EXCERPT TO READ:
= Beginning of Section =

Social impact of ChatGPT even in its current form is only getting started, it doesn't need to progress at all to be super disruptive. For example, see the frontpage story about the $80/h writer who was replaced by ChatGPT, and that just happened recently, months after ChatGPT's first release.

We (humans) are getting boiled like the proverbial frog.



But is that because of rapid breakthroughs in tech, or in marketing?

GPT 3 is nearly three years old at this point, and was pretty capable at generating text. GPT 3.5 brought substantial improvements, but is also over a year old. ChatGPT is much newer, but mostly remarkable for the better interface, the extensive "safety" efforts, and for being free (as in beer) and immediately accessible without waitlist and application process. Actual text generated by it isn't much different from GPT 3.5, especially for the type of longform content you hire a $80/h writer for. ChatGPT was just launched in a way that allows people to easily experiment and create hype.


I'd like you to look at what you just typed in reference to a product like the iPhone that turned Apple into a trillion dollar company. There were smartphones before the iPhone, but the iPhone redefined the market and all phones after that point use it as the reference.


People who made money with their phone had fully adopted Blackberry devices long before the iPhone came around. It may not have been as fun or slick, but when $80/hr. was on the line you weren't exactly going to wait around until something better showed up like the average consumer could.

The parent is right. The success of ChatGPT in business is that it brought awareness of the capabilities of GPT that OpenAI struggled to communicate beforehand. It was a breakthrough in marketing, less so a breakthrough in tech.


Engineers rarely become billionaires, salespeople do.

You could have the best most magic product on earth and sell one of them versus the person that puts it in a pretty box and lets grandma use it easily.

This is something that many people on HN seemingly have to relearn in every big innovation that comes out.

= End of Section =

STORED DATA:

= Beginning of Section =

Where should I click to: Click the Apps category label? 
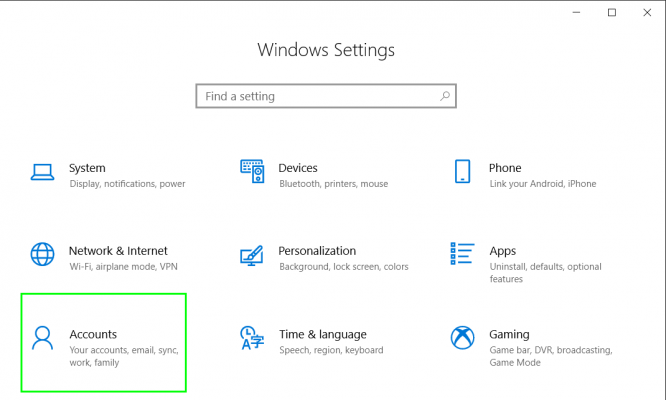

= End of Section =

EXERCISE DESCRIPTION:
Repeat word for word the passage of the ChatGPT discussion that opens with "You could have" and closes with "that comes out.".

SOLUTION BELOW:
You could have the best most magic product on earth and sell one of them versus the person that puts it in a pretty box and lets grandma use it easily.

This is something that many people on HN seemingly have to relearn in every big innovation that comes out.